Haydar’da o gün erkenden uyanmış duş almış, tıraş olmuştu. Biraz parfüm sıkım sonra çok oldu diye düşünüp birazını silmeye çalışmıştı. Kahvaltı niyetine bir şeyler atıştırmış, vakit geçsin diye biraz televizyon izlemişti. Aslında bütün gece Zeliha ile karşılaşmalarını ne konuşacaklarını hayal etmişti ama onu görünce takılıp kalmamak için gidene kadar aklından çıkarmaya karar verdi. Sonunda o da evde fazla oyalanamadığı için ağır ağır yürüyerek vaktinden önce parka gitti. Yaren ve annesi birbirlerine sokulmuş otururlarken o da parka yeni varmıştı. Daha parkın kapısından girer girmez gördü onları ve kalbi yerinden çıkacak gibi atmaya başladı. Saatine baktı daha buluşmaya bir saat vardı. Bir saat vardı ama zaten Zeliha bilmiyordu ki geleceğini, madem onlar da gelmişti beklemeye ne gerek vardı ki diye yürümeye başladı. Aslında bir çiçek alıp gelmek istemişti ama sonra Zeliha’nın bunu çok aptalca bulacağını düşünüp vazgeçti. O da kendini çirkinleşmiş ve yaşlanmış buluyordu artık. Saçlarında pek beyaz yoktu ama arkalardan açılmaya başlamıştı. Öndeki saçlarını uzatıp açık olan yerin üzerine doğru tarayıp kapatıyordu. Zaten çalışırken de bone kullandıklarından kimse görmüyordu ama şimdi Zeliha’nın ondan etkilenmesini istiyordu. Tıpkı o gençlik yıllarında gibi hissediyordu yeniden. Pasajdan çıkınca gizlice buluştukları zamanda çok heyecanlanır, onun yanından hiç ayrılmak istemezdi. Zeliha ise hep tedirgin bir serçe gibi sağına soluna bakar, kalbi küt küt atardı. Şimdi kızının yanında çimenlerin üzerinde gülümseyerek bakıyordu ileriye doğru. Haydar kendi geleceklerini baktığını düşündü böyle güler yüzle. Gelip yanlarında dikiliyor olmasına rağmen ikisi de onu fark etmemişti. Zeliha’nın çayı bitip gözü termosa kayınca fark etti gölgesini. Başını kaldırıp onu görünce gözlerindeki aydınlığı gördü Haydar, gülümsediğini de görünce içi rahatladı.
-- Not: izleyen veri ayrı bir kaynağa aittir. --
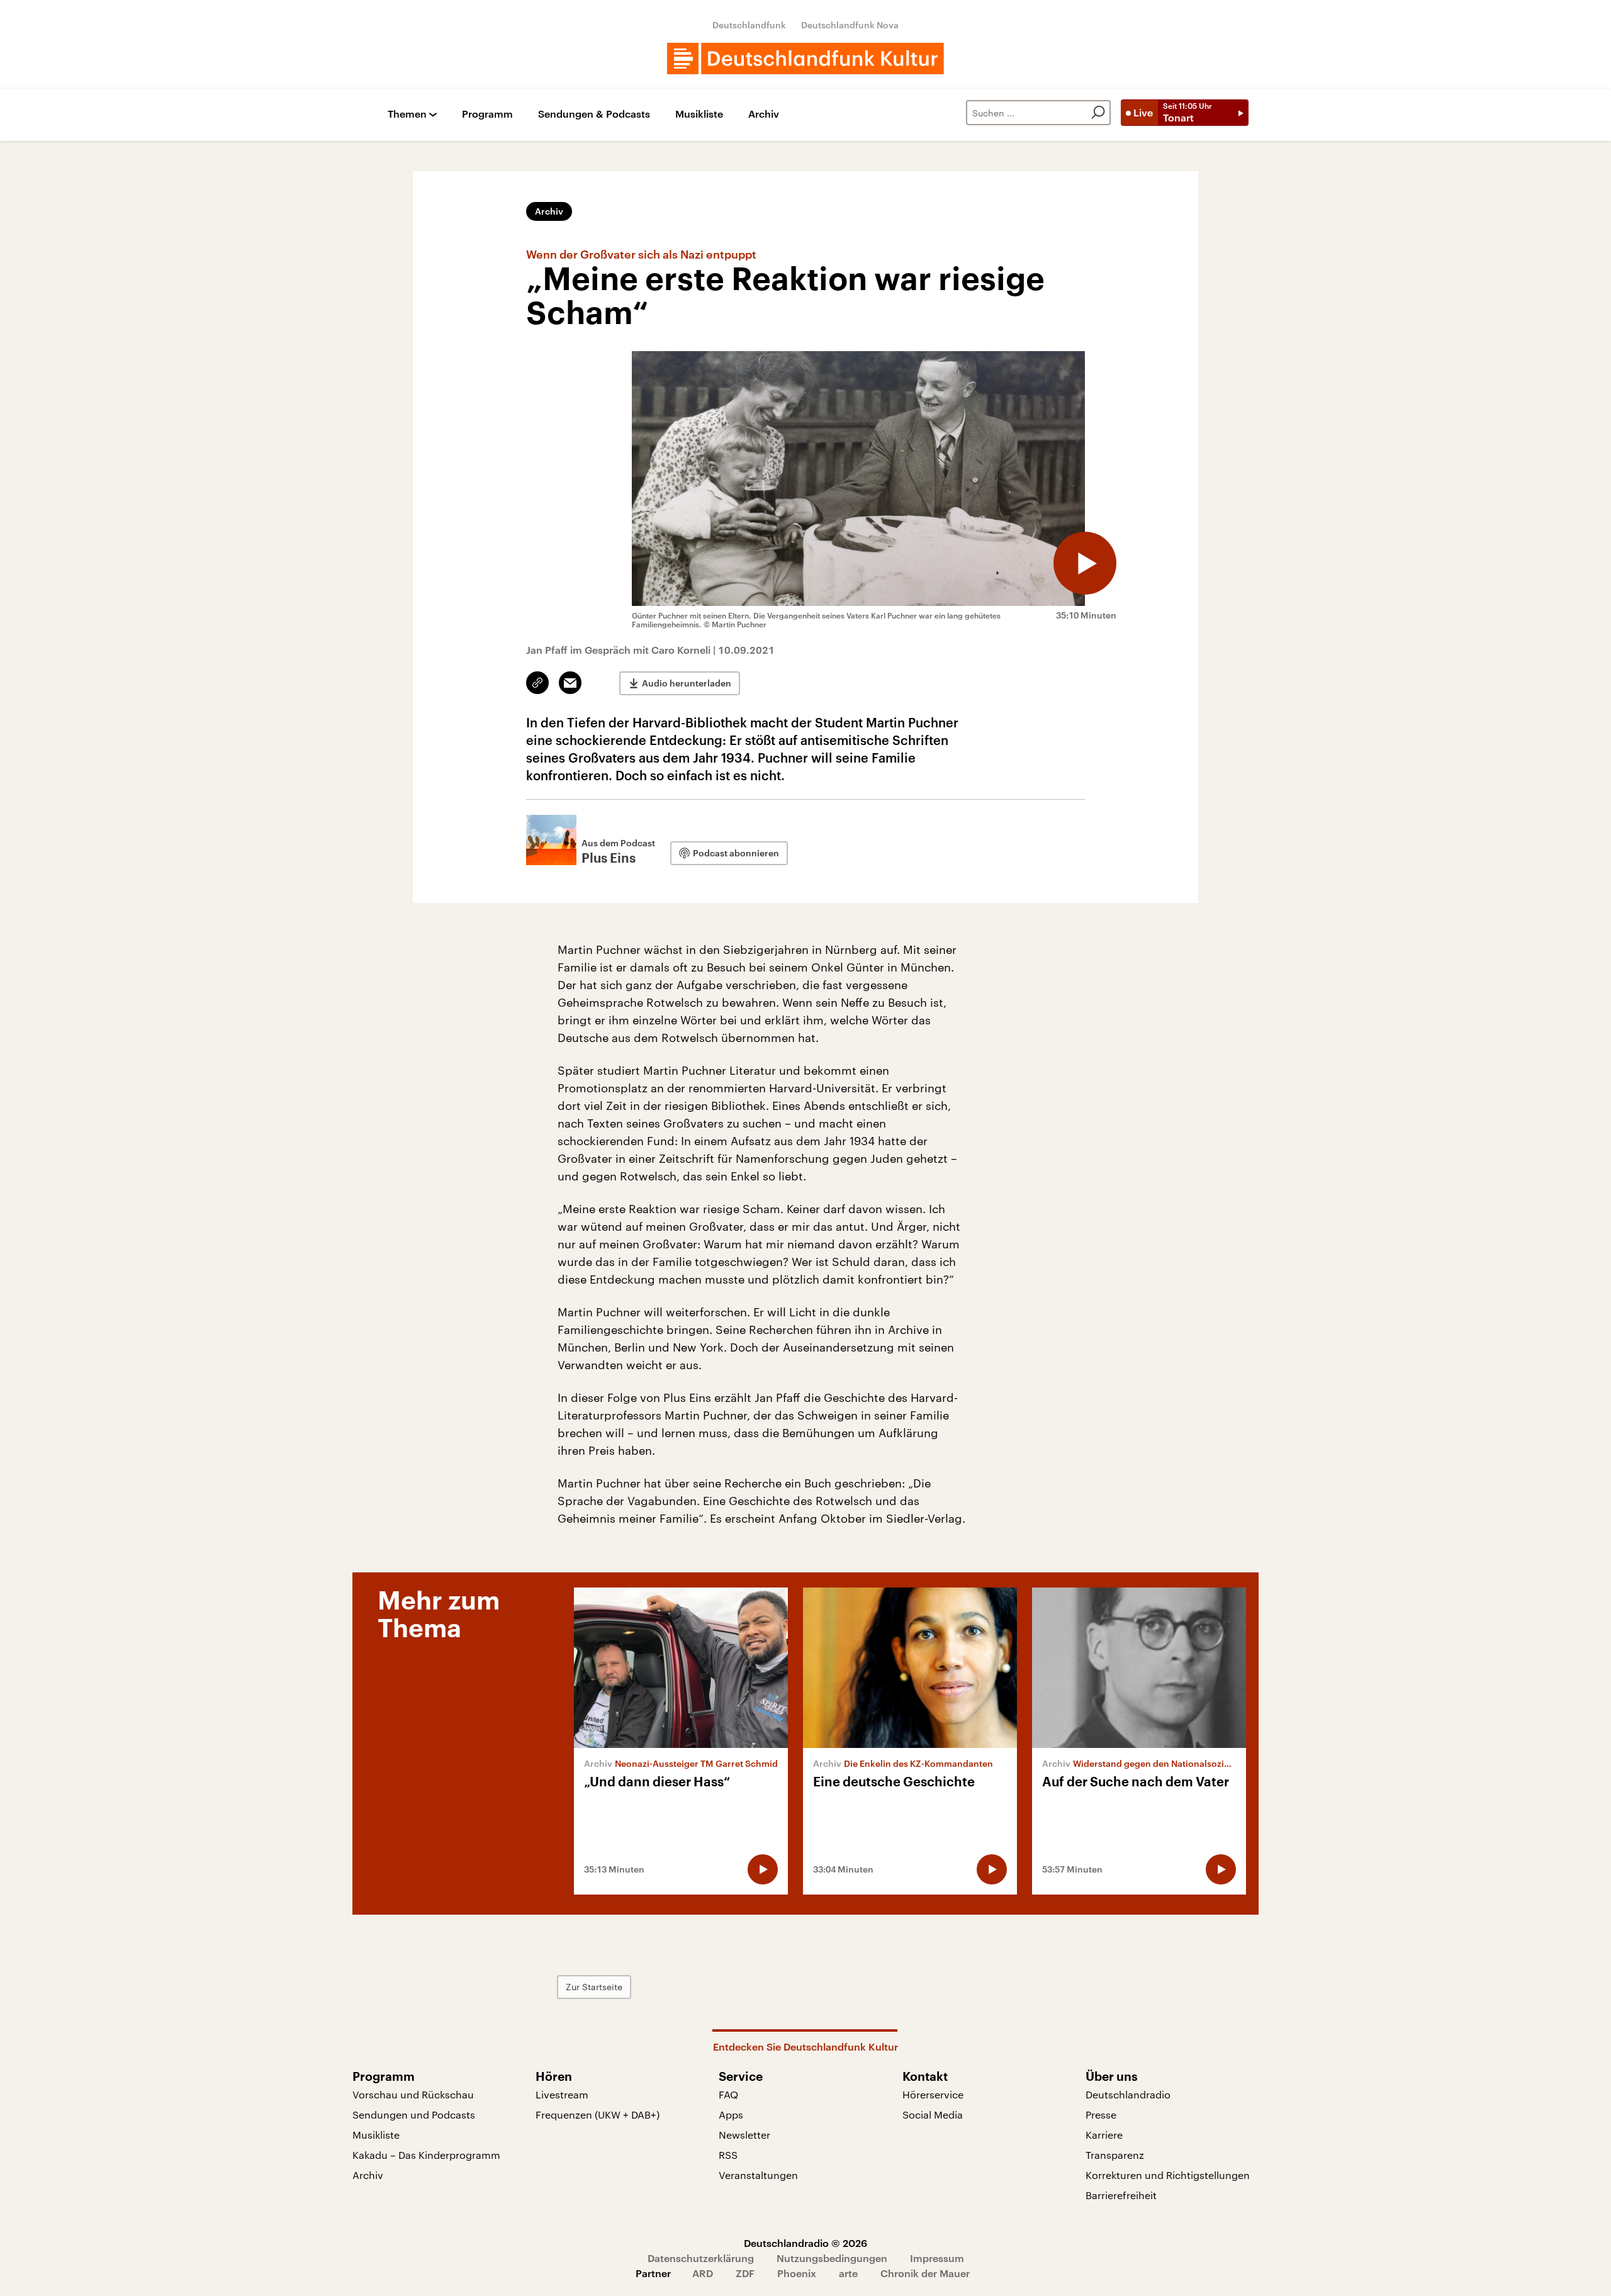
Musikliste (699, 114)
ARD (702, 2273)
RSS (728, 2155)
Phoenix (796, 2273)
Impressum (937, 2258)
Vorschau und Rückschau (413, 2094)
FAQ (728, 2094)
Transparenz (1115, 2155)
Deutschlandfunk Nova (850, 25)
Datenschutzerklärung (701, 2258)
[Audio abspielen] (1084, 563)
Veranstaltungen (758, 2175)
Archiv (763, 114)
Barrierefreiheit (1121, 2195)
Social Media (932, 2114)
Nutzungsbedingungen (832, 2258)
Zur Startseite (594, 1986)
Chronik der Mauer (925, 2273)
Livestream (562, 2094)
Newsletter (744, 2135)
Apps (731, 2114)
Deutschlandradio (1128, 2094)
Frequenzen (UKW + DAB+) (598, 2114)
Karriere (1104, 2135)
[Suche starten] (1098, 112)
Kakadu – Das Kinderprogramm (426, 2155)
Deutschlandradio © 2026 (805, 2243)
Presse (1101, 2114)
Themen (407, 114)
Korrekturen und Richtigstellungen (1168, 2175)
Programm (487, 114)
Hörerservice (932, 2094)
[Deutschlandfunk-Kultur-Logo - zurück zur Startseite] (805, 58)
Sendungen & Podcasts (594, 114)
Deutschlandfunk (749, 25)
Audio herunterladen (686, 683)
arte (848, 2273)
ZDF (745, 2273)
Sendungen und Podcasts (413, 2114)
“Merhaba, Ne tesadüf değil mi yine?” dedi rol yaptığını belli etmemeye çalışarak.
Yaren’de onun dörtte geleceğini sandığı için sahiden şaşırmıştı.
“Merhaba” dedi Zeliha, hemen uzattığı ayaklarını toparlayıp, yemenisini düzeltti.
“Ne güzel yapmışsınız anne kız, ben de evde sıkıldım bir dolaşayım istedim”
“Ne güzel yapmışsınız” dedi Yaren’de, “Buyurun bir çay için bizimle!”
“Zeliha için bir sorun olmazsa!” dedi Haydar mahcup bir delikanlı edasıyla.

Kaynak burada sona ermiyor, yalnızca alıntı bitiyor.